Le réalisateur Peter Webber recrée chaque élément de ce monde dans les moindres détails, jusqu’à son choix de l’actrice Scarlett Johansson, qui est la sosie parfaite du modèle de la toile originale. Peter Webber reproduit même le moment où elle pose pour la toile, montrant la jeune femme s'humecter les lèvres et Vermeer dérobant une perle à sa femme. Résultat, la lumière vient se refléter sur ses lèvres humides et bien sûr, sur la perle. La partition d’Alexandre Desplat capture également la beauté lyrique et fascinante du sujet.
La Jeune Fille à la perle est un très beau film à bien des égards, mais il est finalement insatisfaisant, car ici le fond n'égale pas la forme. Malgré la beauté formelle du film, les personnages semblent étrangement sous-développés, en particulier Vermeer, qui est totalement transparent tout au long du film. Nous ne savons jamais ce qu’il pense ou ressent vraiment et on ne perçoit de lui, que des sautes d'humeurs difficilement explicables (et non expliquées). Heureusement, la romance qui se joue entre l’artiste et le sujet est admirablement bien mis en scène. Ces moments pleins de sensualité sont d’autant plus érotiques, que jamais ils ne passent vraiment à l'action.

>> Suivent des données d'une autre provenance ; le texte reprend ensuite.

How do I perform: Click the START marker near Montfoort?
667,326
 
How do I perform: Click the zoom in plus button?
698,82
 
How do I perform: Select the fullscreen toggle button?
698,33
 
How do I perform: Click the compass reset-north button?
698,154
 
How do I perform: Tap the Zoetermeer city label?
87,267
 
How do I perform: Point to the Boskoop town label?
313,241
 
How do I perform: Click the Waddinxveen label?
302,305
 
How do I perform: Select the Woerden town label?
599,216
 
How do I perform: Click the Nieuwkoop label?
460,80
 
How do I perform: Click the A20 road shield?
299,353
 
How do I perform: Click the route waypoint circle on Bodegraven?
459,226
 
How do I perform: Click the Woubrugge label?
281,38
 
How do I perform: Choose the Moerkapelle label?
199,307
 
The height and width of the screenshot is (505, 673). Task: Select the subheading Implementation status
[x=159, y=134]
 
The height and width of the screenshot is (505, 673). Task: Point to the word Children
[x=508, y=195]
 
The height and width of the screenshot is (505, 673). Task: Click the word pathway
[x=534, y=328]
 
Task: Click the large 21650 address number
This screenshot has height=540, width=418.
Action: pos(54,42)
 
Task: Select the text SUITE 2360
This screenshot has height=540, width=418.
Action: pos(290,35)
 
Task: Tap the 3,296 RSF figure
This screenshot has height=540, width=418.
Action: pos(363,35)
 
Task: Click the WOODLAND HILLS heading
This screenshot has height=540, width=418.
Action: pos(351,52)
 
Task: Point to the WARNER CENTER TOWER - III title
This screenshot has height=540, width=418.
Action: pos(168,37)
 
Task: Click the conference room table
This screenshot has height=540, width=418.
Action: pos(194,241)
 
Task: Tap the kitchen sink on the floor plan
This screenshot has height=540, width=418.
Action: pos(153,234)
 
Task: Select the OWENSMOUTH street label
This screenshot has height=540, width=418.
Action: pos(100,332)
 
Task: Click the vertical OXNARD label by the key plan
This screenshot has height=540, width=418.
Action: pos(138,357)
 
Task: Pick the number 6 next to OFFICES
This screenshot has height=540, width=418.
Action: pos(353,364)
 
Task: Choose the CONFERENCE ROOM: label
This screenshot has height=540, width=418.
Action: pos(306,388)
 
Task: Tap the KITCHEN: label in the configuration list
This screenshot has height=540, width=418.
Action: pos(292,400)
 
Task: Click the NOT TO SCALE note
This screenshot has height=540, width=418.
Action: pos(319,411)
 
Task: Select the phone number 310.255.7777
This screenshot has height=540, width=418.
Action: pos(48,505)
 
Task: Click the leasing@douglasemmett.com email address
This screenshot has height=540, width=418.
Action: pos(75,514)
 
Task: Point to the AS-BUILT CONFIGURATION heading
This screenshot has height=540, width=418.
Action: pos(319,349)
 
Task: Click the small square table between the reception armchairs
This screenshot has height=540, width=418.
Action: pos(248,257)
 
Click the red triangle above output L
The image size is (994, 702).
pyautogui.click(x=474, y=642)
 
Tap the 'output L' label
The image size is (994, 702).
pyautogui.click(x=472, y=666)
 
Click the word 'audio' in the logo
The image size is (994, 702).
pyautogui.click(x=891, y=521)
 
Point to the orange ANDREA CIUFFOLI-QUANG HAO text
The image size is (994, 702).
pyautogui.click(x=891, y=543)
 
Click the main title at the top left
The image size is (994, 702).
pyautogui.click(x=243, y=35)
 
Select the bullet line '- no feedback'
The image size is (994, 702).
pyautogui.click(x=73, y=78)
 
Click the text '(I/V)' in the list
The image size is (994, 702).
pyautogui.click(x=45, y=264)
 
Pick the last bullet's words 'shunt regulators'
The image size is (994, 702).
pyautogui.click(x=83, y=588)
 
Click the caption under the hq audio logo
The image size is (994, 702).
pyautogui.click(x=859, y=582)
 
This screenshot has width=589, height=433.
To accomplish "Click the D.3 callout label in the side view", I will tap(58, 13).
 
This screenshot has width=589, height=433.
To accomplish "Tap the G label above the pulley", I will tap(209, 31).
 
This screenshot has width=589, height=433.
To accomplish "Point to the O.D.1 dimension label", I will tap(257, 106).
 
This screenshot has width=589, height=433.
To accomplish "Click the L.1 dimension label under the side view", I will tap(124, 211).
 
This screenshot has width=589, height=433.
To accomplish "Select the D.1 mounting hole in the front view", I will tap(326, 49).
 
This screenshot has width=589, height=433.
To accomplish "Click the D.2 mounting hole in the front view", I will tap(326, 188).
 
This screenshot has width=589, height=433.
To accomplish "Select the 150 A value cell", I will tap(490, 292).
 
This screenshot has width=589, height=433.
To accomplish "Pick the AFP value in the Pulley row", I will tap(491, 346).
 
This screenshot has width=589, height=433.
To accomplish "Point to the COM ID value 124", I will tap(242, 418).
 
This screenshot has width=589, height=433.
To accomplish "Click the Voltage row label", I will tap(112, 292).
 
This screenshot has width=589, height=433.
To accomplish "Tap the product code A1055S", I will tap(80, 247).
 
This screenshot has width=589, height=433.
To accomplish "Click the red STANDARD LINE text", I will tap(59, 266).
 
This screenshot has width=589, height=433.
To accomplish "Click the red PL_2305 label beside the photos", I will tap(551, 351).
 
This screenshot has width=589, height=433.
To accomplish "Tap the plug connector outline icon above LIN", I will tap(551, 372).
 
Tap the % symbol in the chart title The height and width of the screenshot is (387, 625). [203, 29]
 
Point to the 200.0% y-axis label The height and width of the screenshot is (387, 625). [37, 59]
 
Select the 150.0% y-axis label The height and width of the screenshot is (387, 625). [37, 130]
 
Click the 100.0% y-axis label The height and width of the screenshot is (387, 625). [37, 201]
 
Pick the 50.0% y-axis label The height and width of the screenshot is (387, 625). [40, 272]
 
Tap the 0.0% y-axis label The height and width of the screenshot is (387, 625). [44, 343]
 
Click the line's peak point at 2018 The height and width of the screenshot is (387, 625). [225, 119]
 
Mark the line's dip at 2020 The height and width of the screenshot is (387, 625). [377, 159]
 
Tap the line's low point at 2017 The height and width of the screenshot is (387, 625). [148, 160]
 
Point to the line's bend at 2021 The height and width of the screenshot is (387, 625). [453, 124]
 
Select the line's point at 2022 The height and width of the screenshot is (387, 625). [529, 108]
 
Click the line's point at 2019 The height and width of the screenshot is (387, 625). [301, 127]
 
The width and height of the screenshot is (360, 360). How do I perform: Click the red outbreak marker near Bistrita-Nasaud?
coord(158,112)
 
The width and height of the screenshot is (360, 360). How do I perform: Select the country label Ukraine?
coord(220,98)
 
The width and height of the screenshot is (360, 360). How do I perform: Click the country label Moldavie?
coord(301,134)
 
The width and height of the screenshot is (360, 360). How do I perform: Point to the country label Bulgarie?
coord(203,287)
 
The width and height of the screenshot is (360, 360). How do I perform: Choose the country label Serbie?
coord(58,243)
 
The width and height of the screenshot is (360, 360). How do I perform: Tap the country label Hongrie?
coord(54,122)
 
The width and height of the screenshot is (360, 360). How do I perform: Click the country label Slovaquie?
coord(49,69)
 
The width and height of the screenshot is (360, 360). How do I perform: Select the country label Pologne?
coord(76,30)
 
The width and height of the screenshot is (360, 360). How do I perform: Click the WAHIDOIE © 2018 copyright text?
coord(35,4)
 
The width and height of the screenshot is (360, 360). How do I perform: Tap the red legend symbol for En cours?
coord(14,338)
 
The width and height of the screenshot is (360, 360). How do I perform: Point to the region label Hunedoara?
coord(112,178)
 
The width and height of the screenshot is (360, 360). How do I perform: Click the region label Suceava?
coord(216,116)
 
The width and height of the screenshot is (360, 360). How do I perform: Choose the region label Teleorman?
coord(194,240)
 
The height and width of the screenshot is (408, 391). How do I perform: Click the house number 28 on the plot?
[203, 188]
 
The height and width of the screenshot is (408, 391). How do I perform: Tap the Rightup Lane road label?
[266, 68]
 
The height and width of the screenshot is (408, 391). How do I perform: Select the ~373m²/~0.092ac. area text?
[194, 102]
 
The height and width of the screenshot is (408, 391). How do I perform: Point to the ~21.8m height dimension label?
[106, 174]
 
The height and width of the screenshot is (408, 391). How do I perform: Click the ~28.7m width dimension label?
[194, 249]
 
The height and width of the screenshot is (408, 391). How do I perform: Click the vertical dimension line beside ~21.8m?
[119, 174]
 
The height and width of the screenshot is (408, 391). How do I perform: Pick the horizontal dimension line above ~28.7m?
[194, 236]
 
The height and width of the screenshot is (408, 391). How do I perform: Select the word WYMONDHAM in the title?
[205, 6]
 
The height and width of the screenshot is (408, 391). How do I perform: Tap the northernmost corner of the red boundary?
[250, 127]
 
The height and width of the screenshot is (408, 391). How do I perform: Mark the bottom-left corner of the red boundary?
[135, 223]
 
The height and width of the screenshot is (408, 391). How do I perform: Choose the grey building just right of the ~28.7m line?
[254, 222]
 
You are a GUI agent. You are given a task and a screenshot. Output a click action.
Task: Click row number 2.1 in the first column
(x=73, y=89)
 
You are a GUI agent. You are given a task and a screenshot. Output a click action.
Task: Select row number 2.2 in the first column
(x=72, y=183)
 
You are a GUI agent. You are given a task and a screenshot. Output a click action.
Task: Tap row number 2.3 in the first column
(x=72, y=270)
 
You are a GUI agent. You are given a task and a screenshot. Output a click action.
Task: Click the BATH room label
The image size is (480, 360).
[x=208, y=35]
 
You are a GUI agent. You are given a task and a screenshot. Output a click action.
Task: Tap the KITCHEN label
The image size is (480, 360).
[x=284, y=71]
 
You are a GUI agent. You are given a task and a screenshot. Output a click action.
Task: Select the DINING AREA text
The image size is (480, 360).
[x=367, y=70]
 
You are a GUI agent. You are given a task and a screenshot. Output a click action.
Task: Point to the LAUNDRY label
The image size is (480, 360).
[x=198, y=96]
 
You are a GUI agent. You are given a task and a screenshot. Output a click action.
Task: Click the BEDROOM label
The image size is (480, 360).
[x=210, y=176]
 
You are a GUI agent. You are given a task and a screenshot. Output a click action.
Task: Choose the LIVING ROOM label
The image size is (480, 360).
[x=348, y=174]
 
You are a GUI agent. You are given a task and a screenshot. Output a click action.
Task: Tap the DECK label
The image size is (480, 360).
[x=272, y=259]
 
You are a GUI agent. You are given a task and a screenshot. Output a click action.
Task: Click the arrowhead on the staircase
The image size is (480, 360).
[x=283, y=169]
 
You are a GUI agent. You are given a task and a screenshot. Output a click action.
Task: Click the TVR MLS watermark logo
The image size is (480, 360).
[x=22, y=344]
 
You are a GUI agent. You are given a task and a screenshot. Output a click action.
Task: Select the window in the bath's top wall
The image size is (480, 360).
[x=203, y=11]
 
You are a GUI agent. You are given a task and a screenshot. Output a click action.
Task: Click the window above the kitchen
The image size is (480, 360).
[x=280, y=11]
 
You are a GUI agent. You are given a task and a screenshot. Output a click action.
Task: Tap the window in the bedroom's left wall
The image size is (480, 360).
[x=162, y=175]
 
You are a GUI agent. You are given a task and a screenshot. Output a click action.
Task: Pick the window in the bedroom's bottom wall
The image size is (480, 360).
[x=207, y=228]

Le personnage de Griet est à peine plus développé que Vermeer, même si dans son cas, on peut au moins attribuer ce manque d’informations à sa position sociale et au fait que c'est un personnage fictionnel. Contrairement à Vermeer, Griet a été conditionnée comme servante et donc se contente d'observer les évènements autour d'elle. Mais toujours est-il que Vermeer aurait dû avoir plus d'influence sur l’histoire, être plus actif et avoir une présence plus visible.
En adoptant le roman du même nom, Peter Webber reste fidèle à l’esprit de l’entreprise, refusant de se livrer à du mélodrame de bas étage. Une solution de facilité pour "épicer les choses", aurait été de rendre l’histoire plus salace et scandaleuse, qu’elle ne l’était dans le roman. Malheureusement, une telle intégrité intellectuelle a un prix d'un point de vue dramatique, car le film a souvent pour effet de nous bercer, voire même de nous endormir, plutôt que de nous stimuler. Peter Weber n'arrive jamais à satisfaire pleinement nos attentes, qui sont d'autant plus élevées que le film est splendide d'un point de vue strictement formel.
Finalement, peut-être que l’histoire derrière la toile, n’était tout simplement pas suffisamment intéressante, pour en faire un film !?